NATO launches fresh attacks on Libyan capital

TRIPOLI/MISRATA, LIBYA—NATO launched a fourth night of airstrikes on Tripoli on Thursday, leaving smoke rising from Libyan leader Moammar Gadhafi’s compound, after the United States said a ceasefire offer from Libya was not credible.

Several large explosions rocked Tripoli late on Thursday night and a column of smoke was seen rising from Gadhafi’s Bab al-Aziziyah base, a Reuters correspondent said.

Forces loyal to Gadhafi launched the heaviest bombardment on the rebel-held city of Misrata for days earlier on Thursday as Western leaders gathered for a Group of Eight summit in the French seaside resort of Deauville.

Rebel spokesmen in Misrata, scene of some of the fiercest fighting in Libya’s three-month-old conflict, said a mortar attack there killed three rebels.

Suleim Al-Faqih said the Misrata clashes started when rebels attacked Gadhafi forces who were using an excavator to dig a trench to block a road.

“We fired on them and advanced. They fell back and started firing mortars,” he said.

At a news conference in Misrata late on Thursday, Fathi al Bashaagha, a member of the town’s military council, said rebel forces advanced four kilometres west on Thursday and destroyed weapons depots belonging to Gadhafi loyalists before falling back to their front line on Misrata’s outskirts.
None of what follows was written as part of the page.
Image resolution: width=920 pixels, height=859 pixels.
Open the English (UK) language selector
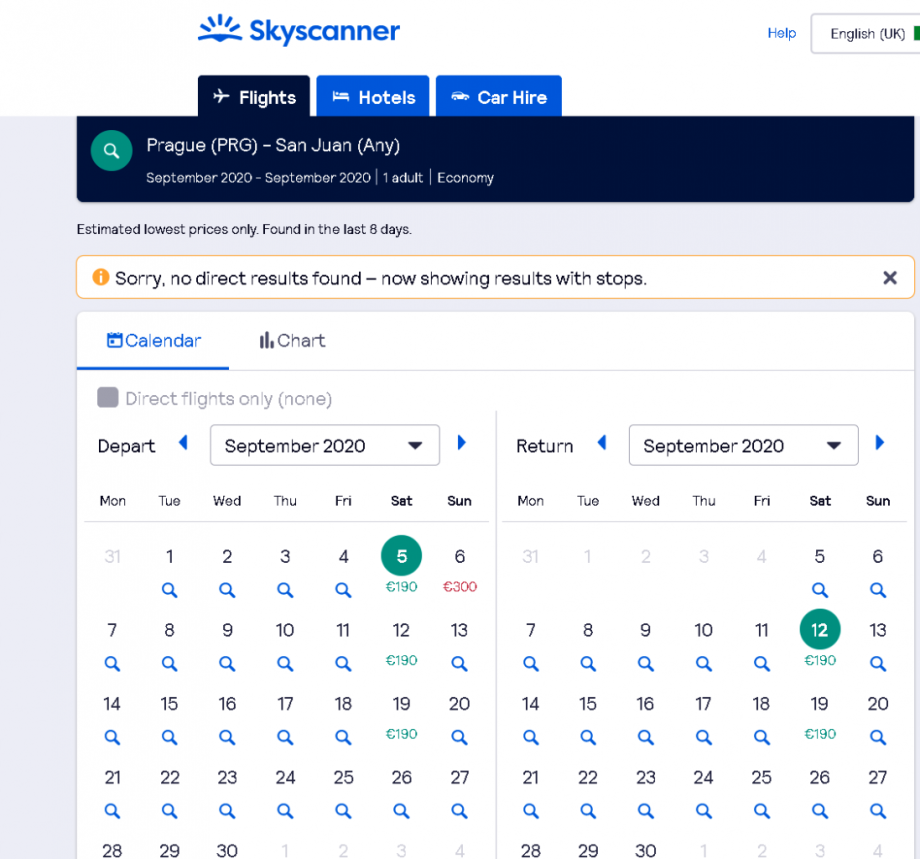coord(866,34)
The military council said it had no immediate plans to advance on Zlitan, the next major town west on the road to Tripoli, which is currently held by Gadhafi loyalists.

“We’re waiting for Zlitan to start the battle, then we will be at their call,” Bashaagha said. “We think that will be in the next few days.”
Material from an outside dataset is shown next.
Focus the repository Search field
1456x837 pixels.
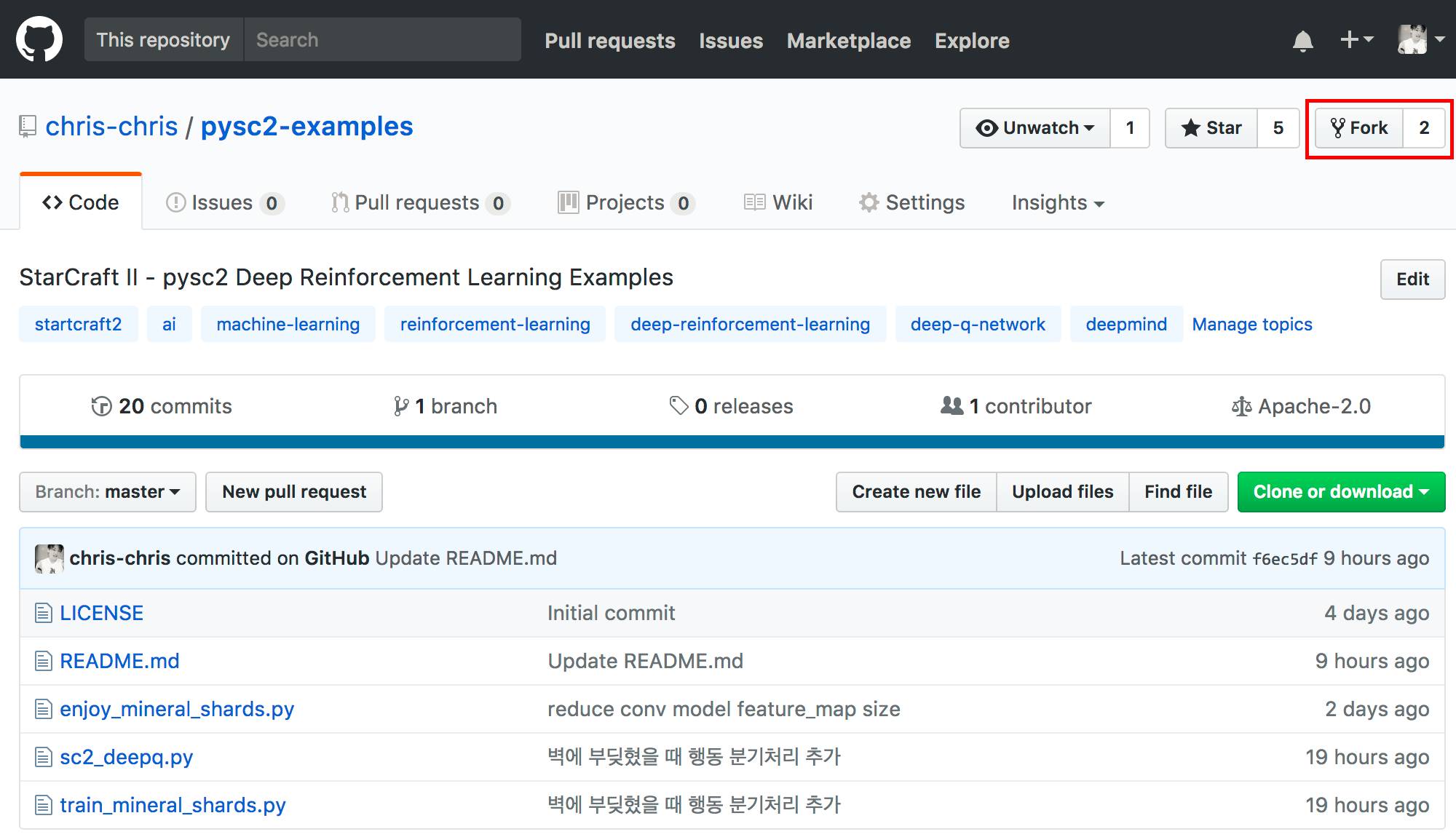(x=381, y=40)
Spain said it was one of several foreign states contacted by Libyan Prime Minister Al-Baghdadi Ali Al-Mahmoudi with an offer of an immediate ceasefire.

But White House deputy national security adviser Ben Rhodes, speaking in Deauville, said the United States did not see the new Libyan ceasefire offer as credible.

Libya was not complying with U.N. demands and its forces were still attacking population centres, so the United States would continue with the military campaign, he told reporters.

Gadhafi must go

At a Tripoli news conference, Al-Mahmoudi said the offer was based on an existing African Union road map to resolve the conflict, which, crucially, does not mention Gadhafi’s future.

“Libya is serious about a ceasefire,” he said.

But he added: “The leader Moammar Gadhafi is the leader of the Libyan people; he decides what the Libyan people think. He is in the hearts of the Libyan people.”

The rebels said they wanted any government initiative to include the Libyan leader’s departure as a first step.

“We welcome any initiative which starts with the departure of Gadhafi, his sons and his regime from Libya,” Mustafa Abdel Jalil, head of the rebel Transitional National Council, said on Al Jazeera television.

Gadhafi’s security forces cracked down ferociously when thousands of Libyans rebelled against his rule. NATO missiles and warplanes have been bombing targets in Libya for two months under a U.N. mandate to protect civilians from attack.

Rebels now control the east of the country, around their main stronghold of Benghazi, and pockets of land in the West.

But the conflict has reached stalemate on the ground, with the rebels unable to advance toward Tripoli and NATO powers — wary of getting sucked into new conflicts after their experience in Iraq and Afghanistan — refusing to put troops on the ground.

Nevertheless, Western officials say they are confident that they are gradually loosening Gadhafi’s grip on power through a combination of sanctions and military and diplomatic pressure.

British diplomatic sources said many of Gadhafi’s senior commanders had stopped using their telephones for fear that their calls were being listened to, and there was a sense that the “regime was feeling the pressure and beginning to fracture.”

Libya’s EU envoy defects

Libya’s ambassador to the European Union and Benelux countries, Al Hadi Hadeiba, earlier defected after lengthy talks with EU officials, the European Union said.

Britain’s defence ministry said its Typhoon and Tornado aircraft had used Paveway guided bombs to attack a military vehicle depot at Tiji, in western Libya, which was being used to support attacks on the rebel-held Western mountains region.

British officials said Britain’s helicopters were now ready to fly sorties over Libya. British ministers gave clearance in principle for the use of Apache helicopters on Thursday.

France has already said it will deploy attack helicopters.

French President Nicolas Sarkozy, the most hawkish Western leader on Libya, is hosting the G8 summit and is expected to use it to press other powers to ramp up pressure on Gadhafi.

Attempts to build a consensus at the summit on Libya may be prevented by Russia, which opposes the NATO bombing.

Gadhafi denies that his troops target civilians and say his security forces were forced to act to put down a rebellion by criminals and members of Al Qaeda.